HYDERABAD: While sexual and mental health issues remain taboo even today, the anonymity that online forums offer these days comes as a life saver for many Hyderabadis. An affirmation of this can be found in a six-city survey carried out by Lybrate -an online medical consultation platform -that shows a whopping 56% of interactions by city users are in relation to mental and intimate problems.

The survey revealed that queries from the city regarding sexual health stood at 36% and mental health at 20% over the past one year.

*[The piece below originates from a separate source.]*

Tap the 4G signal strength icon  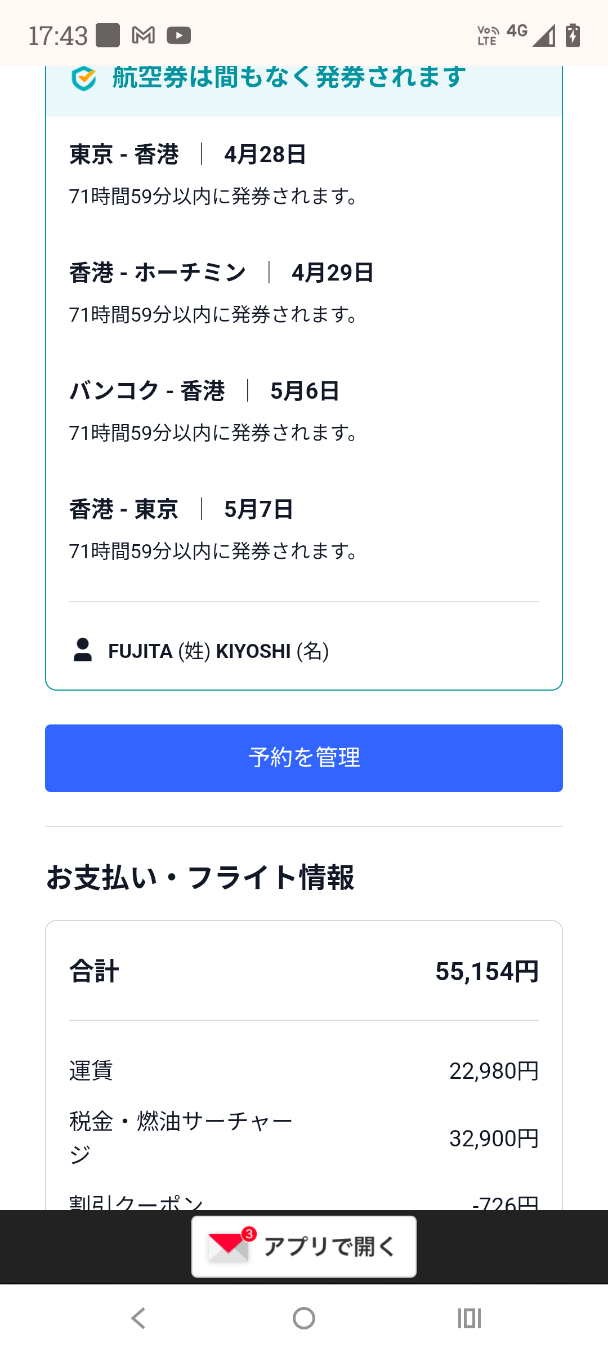point(543,35)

Lybrate, a digital partner of Indian Medical Association, has around 90,000 doctors on its portal and app. Titled 'Lybrate healthscape India-2015', the survey analysed five million online interactions between users (both genders) originating from Hyderabad and doctors between January and December 2015. The other two issues most discussed with doctors by tech-savvy Hyderabadis included lifestyle dilemmas (28%) and women's health issues (16%), the survey revealed.

When it came to their sexual health, queries most often oscillated between issues regarding sexual stamina, premature ejaculation, erectile dysfunction, sex during pregnancy, safe sex and sex libido.

Elaborating on the survey, Saurabh Arora, founder and CEO, Lybrate, said, "Upon analysing the data, the major health problems in the city seem to be sexual and mental health related. We built the plat form to keep the identity of users anonymous so that they can discuss any health problem freely and this is why many people were comfortable talking about these subjects."

Dr K Srinivas, who has been on Lybrate app since its launch in January 2015, feels that sexual and mental problems are interconnected. "It would not be wrong to say that 60% to 70% of sexual problems originate from mental health issues," said Srinivas, neuro-psychiatrist and sex therapist, Maxcure Hospital, Madhapur.Citing an example, he said cases of premature ejacu lation could be linked to anxiety, depression, adjustment disorders and to the psycho-social environment of the patient."Though only 8% to 10% of online queries translate into actual visits, solutions is such cases involve counselling and psychiatric medicines," he added.

Sexual and mental health turned out to be the most discussed issues in other metros as well with queries relating to these subjects amounting to 75% of all discussions in New Delhi, 67% in Mumbai, 49% in Kolkata, 49% in Chennai and 45% in Bengaluru.